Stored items
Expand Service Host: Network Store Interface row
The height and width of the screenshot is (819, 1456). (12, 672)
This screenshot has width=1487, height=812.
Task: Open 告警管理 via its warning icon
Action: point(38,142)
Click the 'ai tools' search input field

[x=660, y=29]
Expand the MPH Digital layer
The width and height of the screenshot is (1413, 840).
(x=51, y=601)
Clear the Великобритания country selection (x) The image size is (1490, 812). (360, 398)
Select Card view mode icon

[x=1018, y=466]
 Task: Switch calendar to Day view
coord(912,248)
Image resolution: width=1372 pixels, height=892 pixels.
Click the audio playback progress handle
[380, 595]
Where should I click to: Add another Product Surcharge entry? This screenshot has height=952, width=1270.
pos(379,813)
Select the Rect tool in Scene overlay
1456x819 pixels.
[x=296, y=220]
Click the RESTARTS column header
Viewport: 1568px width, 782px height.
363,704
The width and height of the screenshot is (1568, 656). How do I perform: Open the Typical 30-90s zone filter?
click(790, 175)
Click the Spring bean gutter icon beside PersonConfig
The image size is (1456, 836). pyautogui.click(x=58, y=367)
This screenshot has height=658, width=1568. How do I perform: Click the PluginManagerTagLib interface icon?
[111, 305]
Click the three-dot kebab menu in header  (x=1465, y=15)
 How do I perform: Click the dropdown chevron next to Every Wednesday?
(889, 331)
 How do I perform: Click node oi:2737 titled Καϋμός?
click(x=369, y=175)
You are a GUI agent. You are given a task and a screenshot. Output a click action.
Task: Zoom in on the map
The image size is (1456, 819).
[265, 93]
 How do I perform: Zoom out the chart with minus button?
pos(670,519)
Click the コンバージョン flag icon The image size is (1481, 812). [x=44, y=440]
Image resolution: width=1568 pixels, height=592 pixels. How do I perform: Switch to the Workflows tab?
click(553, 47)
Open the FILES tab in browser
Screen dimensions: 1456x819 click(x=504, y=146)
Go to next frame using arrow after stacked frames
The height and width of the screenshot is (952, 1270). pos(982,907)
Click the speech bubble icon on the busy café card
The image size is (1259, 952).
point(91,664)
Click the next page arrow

**Problem requirements:** Set the data down again in full. Keep it exact.

**Worked solution:**
Expand Service Host: Network Store Interface row
The height and width of the screenshot is (819, 1456). (12, 672)
This screenshot has width=1487, height=812.
Task: Open 告警管理 via its warning icon
Action: point(38,142)
Click the 'ai tools' search input field

[x=660, y=29]
Expand the MPH Digital layer
The width and height of the screenshot is (1413, 840).
(x=51, y=601)
Clear the Великобритания country selection (x) The image size is (1490, 812). (360, 398)
Select Card view mode icon

[x=1018, y=466]
 Task: Switch calendar to Day view
coord(912,248)
Image resolution: width=1372 pixels, height=892 pixels.
Click the audio playback progress handle
[380, 595]
Where should I click to: Add another Product Surcharge entry? This screenshot has height=952, width=1270.
pos(379,813)
Select the Rect tool in Scene overlay
1456x819 pixels.
[x=296, y=220]
Click the RESTARTS column header
Viewport: 1568px width, 782px height.
363,704
The width and height of the screenshot is (1568, 656). How do I perform: Open the Typical 30-90s zone filter?
click(790, 175)
Click the Spring bean gutter icon beside PersonConfig
The image size is (1456, 836). pyautogui.click(x=58, y=367)
This screenshot has height=658, width=1568. How do I perform: Click the PluginManagerTagLib interface icon?
[111, 305]
Click the three-dot kebab menu in header  (x=1465, y=15)
 How do I perform: Click the dropdown chevron next to Every Wednesday?
(889, 331)
 How do I perform: Click node oi:2737 titled Καϋμός?
click(x=369, y=175)
You are a GUI agent. You are given a task and a screenshot. Output a click action.
Task: Zoom in on the map
The image size is (1456, 819).
[265, 93]
 How do I perform: Zoom out the chart with minus button?
pos(670,519)
Click the コンバージョン flag icon The image size is (1481, 812). [x=44, y=440]
Image resolution: width=1568 pixels, height=592 pixels. How do I perform: Switch to the Workflows tab?
click(553, 47)
Open the FILES tab in browser
Screen dimensions: 1456x819 click(x=504, y=146)
Go to next frame using arrow after stacked frames
The height and width of the screenshot is (952, 1270). pos(982,907)
Click the speech bubble icon on the busy café card
The image size is (1259, 952).
point(91,664)
Click the next page arrow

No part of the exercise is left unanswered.